Time has become your worst enemy. Your primary source of fear. Fear of loneliness and fear of becoming obsolete. Yesterday’s news. Redundant and old. You know the reality is that it is not so, but these damn devils keep whispering, screaming, making you hear. Forcing you to listen.
So you sit down and you try to be sensible and rational. He does love you, you know that. She puts you first as well. You know that too.
So why the doubt?
Why the lack of faith?
Why do I need so much reassurance and reaffirmation?
Is it because of past trust issues and past insecurities? Why can I not trust and believe without any doubt? Why am I so careful? Is it fear of getting hurt by those you think and believe love you? In the past you were also loved. Or so you thought. There were hidden, selfish and painful agendas. That hurt, crippled, and near destroyed you.

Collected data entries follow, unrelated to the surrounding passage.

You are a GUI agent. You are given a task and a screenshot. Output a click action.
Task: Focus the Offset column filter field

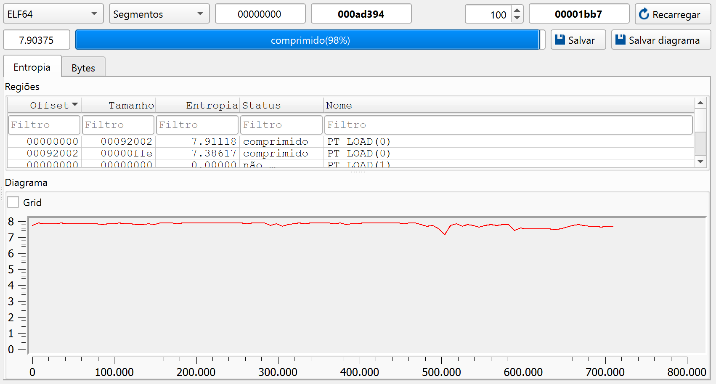pos(44,125)
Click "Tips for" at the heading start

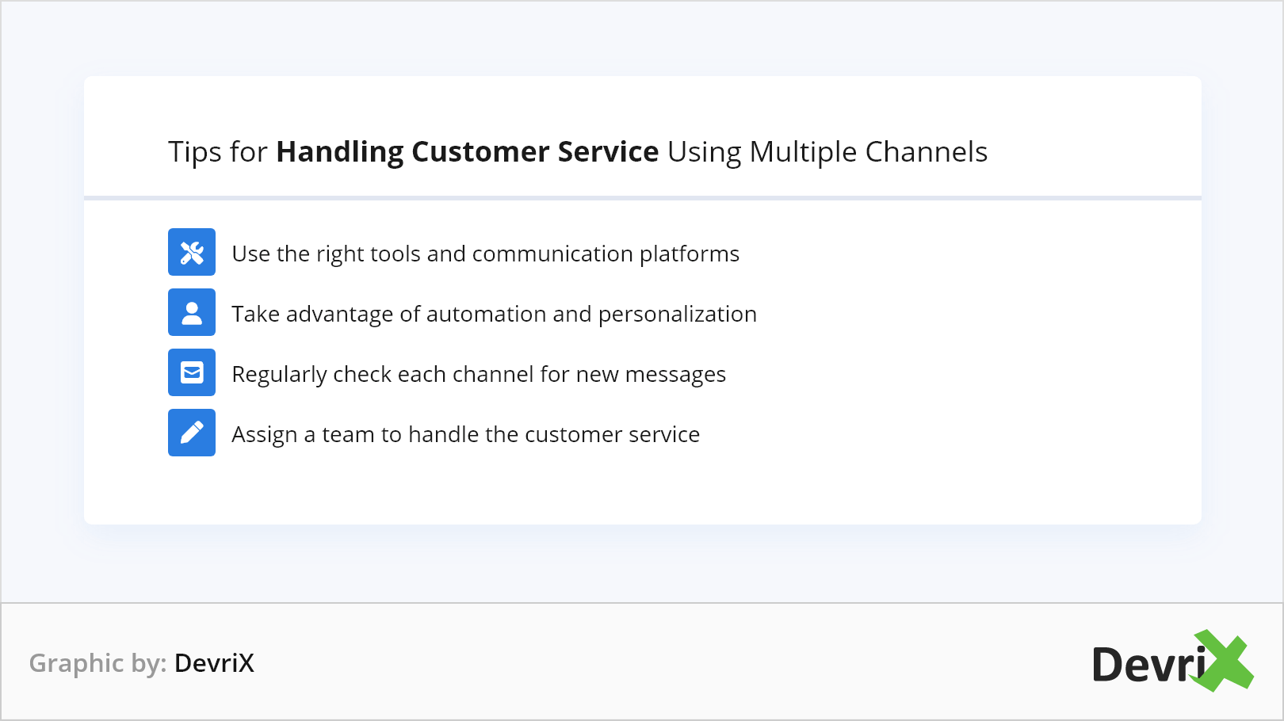(217, 151)
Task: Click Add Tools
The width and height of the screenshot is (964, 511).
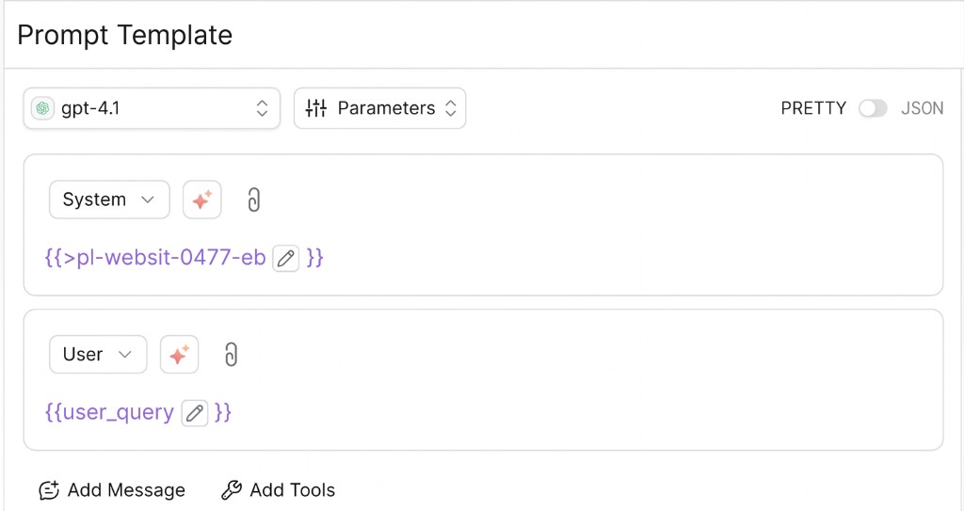Action: (279, 490)
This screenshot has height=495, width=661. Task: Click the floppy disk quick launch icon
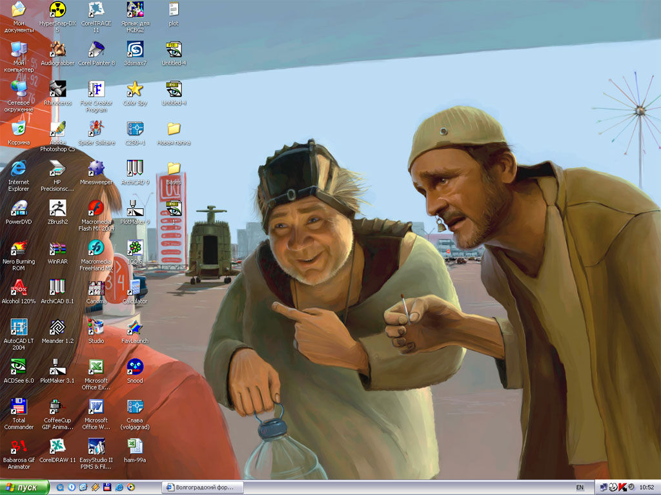(x=107, y=487)
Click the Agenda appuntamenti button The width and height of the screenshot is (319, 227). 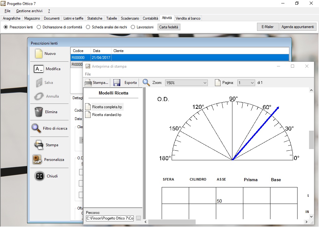[298, 27]
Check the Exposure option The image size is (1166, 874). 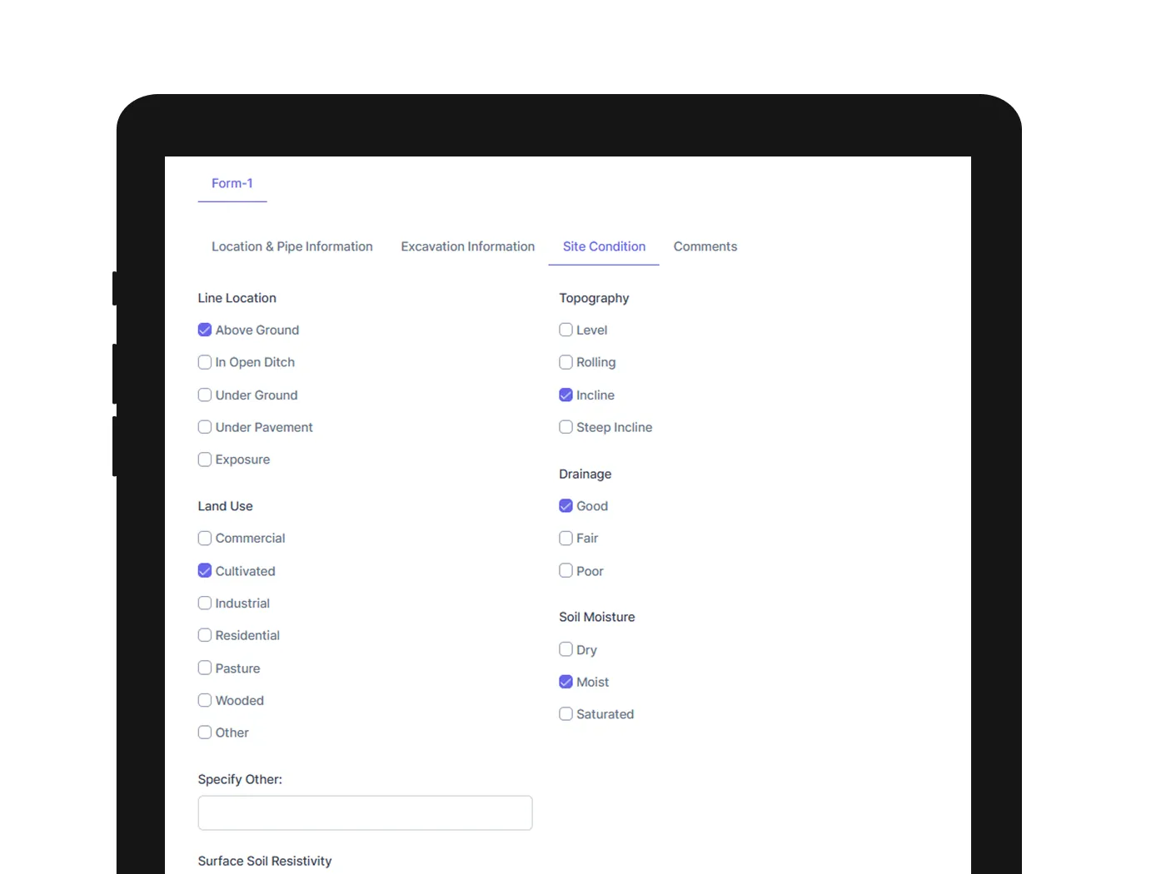click(205, 459)
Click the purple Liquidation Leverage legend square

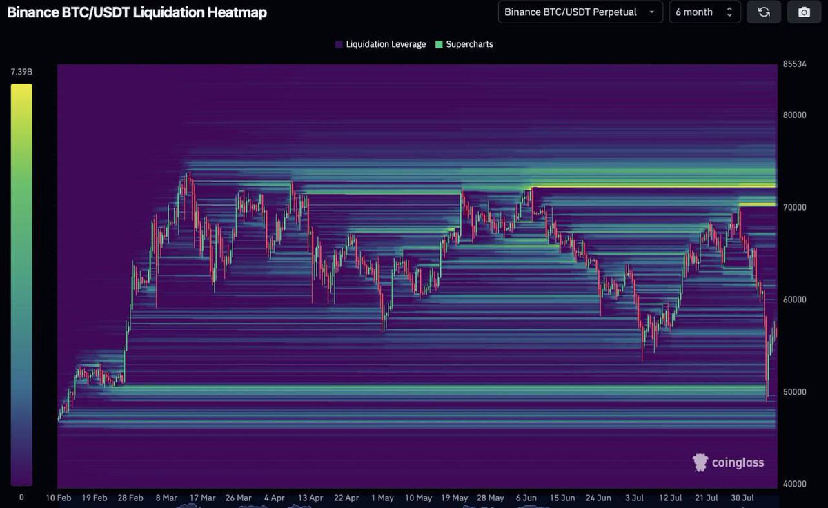(338, 43)
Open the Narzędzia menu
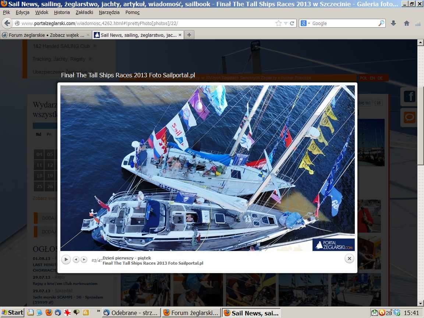 coord(109,12)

But that was then. Now is different. You won that battle and annihilated the enemy. Victory was yours!!! So why do you still feel fear and pain. Is it just a bad habit? A habit that wont die. I feel like giving up. Letting everything go and giving everything freedom. Freedom to do and say and make without me. Without having to consider me and complicate things. Because I am damaged, irreparable, corrupted and lost. I should be cut loose before anyone else get pulled down by me.
Am I asking too much? Do I even have the right to ask or to expect, to want, to need, to wish. Maybe not. Maybe never.
So I will just stick to the familiar which brings me to the bottom line.
And that bottom line is…
I am never to be happy .
Never to be content.
Never to be at peace.
Maybe my contentment lies elsewhere and is not due now. So will stop trying and just wait.